Lo notable, además de esta fundación pionera, un gran aporte musulmán en la formación superior en artes, letras y ciencias, es que la universidad fue creada por una mujer, Fátima El Fihri, quien junto a su hermana Mariam, dedicaron vida y fortuna a poner en marcha un centro de estudios superiores religiosos y humanistas para jóvenes del mundo árabe, que pronto se transformó en un polo del saber en el que llegaron a estudiar hasta 8.000 alumnos de todas partes, incluso de Europa. La biblioteca de El Qarawiyyin ha sido restaurada recientemente, abierta a historiadores e investigadores de todo el mundo, que alberga 30.000 volúmenes de teología, ciencias, matemáticas, astronomía, y entre ellos, el más antiguo, una copia manuscrita de El Corán.
No es difícil imaginar las dificultades que deben haber encontrado en su empeño, por la época y el papel asignado a las mujeres en ese momento, aunque, según señala la historiadora mexicana Mirtea Elizabeth Acuña Cepeda, en el sitio “Ecos de la Costa”, la formación recibida por las hermanas en ese momento, que les permitió tener un pensamiento abierto y avanzado, “contradice la idea de que las islámicas se confinaban a la esfera doméstica y no accedían a otras formas de educación y que su contribución a la sociedad estaba restringida”.

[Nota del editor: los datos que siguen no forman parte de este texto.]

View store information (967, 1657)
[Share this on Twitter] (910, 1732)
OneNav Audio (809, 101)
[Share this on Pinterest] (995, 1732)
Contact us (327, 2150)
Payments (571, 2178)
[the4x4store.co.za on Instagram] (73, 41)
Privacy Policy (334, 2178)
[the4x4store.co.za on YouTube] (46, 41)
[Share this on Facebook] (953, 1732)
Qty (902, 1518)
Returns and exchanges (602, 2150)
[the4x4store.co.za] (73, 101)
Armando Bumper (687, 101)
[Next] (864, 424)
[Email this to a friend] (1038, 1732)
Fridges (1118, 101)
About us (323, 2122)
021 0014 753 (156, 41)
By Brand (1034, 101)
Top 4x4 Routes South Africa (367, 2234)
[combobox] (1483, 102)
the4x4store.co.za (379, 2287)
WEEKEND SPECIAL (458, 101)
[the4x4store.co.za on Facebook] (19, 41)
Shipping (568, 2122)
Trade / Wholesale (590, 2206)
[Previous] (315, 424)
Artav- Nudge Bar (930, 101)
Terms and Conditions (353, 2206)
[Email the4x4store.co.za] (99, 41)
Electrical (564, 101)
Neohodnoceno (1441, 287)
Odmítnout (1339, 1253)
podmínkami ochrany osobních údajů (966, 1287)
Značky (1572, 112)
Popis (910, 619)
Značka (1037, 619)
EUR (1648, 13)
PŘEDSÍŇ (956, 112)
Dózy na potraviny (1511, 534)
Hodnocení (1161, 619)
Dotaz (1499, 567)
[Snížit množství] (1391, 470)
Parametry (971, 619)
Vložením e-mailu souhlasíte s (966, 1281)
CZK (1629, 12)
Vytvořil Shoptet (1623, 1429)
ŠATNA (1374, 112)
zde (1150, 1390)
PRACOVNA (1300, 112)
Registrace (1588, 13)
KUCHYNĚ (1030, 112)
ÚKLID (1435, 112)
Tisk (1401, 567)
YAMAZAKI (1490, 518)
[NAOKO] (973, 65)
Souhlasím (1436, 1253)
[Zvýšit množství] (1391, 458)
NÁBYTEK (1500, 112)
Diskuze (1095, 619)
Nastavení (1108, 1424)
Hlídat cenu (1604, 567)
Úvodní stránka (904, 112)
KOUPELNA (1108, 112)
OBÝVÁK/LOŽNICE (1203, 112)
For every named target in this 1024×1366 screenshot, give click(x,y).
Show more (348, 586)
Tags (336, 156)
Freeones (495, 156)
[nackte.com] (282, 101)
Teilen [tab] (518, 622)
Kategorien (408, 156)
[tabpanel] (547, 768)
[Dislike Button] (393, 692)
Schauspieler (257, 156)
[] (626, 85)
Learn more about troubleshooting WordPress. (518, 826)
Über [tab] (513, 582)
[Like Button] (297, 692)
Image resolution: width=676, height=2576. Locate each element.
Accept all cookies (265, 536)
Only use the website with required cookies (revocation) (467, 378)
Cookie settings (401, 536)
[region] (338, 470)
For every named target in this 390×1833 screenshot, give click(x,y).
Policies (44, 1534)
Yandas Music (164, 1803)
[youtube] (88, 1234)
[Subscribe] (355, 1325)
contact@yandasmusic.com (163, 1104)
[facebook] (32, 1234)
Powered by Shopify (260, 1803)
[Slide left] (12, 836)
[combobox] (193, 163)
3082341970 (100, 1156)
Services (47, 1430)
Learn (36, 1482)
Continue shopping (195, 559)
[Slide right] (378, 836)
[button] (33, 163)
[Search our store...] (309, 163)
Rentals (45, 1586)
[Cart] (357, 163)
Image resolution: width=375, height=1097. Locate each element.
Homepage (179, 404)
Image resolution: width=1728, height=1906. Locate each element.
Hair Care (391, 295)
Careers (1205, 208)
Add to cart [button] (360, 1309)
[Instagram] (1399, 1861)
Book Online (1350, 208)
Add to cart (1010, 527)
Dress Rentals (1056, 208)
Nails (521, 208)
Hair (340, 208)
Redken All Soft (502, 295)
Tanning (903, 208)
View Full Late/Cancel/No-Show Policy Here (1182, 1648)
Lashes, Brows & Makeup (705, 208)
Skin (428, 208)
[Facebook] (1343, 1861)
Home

Si bien podemos suponer que esta no era una situación generalizada, la obra de Fátima y Mariam es una muestra, junto a muchas otras que podemos encontrar a lo largo de la historia, de mujeres que con mucho coraje, inteligencia y fuerza de espíritu, han aportado al progreso de la humanidad y que sin embargo no figuran de manera destacada en los libros ni en las crónicas. La visibilidad de las mujeres como precursoras de grandes cambios y de hechos relevantes sigue siendo un tema pendiente, si bien mucho se ha avanzado, especialmente en el mundo occidental, con la incorporación de las mujeres al trabajo y a responsabilidades mayores en diferentes campos, especialmente luego de las dos grandes guerras mundiales. Pero no se puede olvidar que recién en 1732 una mujer, Laura Bassi, fue la primera en el mundo occidental que obtuvo una cátedra universitaria, en la Universidad de Bolonia. Es significativo comprobar que en la relación de 50 personalidades que estudiaron en Bolonia mencionadas en Wikipedia, hay solo una mujer, precisamente Laura Bassi. Cuesta imaginar que no hayan pasado por sus aulas otras mujeres tanto o más destacadas que algunos de los varones que figuran en esa lista.

Por otra parte, si hacemos el ejercicio de entrar en Google buscando mujeres importantes de la historia, en los sitios más relevantes que se pueden visitar, no figura Fátima El Fahri, lo que revela además el desconocimiento hacia la cultura oriental y el mundo árabe en especial.
Fátima El Fahri, mujer pionera, musulmana, que fundó hace 1.158 años la primera universidad del mundo, debe ser reivindicada en nuestra cultura, porque en esa universidad se produjo un encuentro muy relevante entre la cultura musulmana, cristiana y judaica, expandiendo conocimientos que hasta el día de hoy sirven de base a la investigación científica, a la innovación y al pensamiento humanista.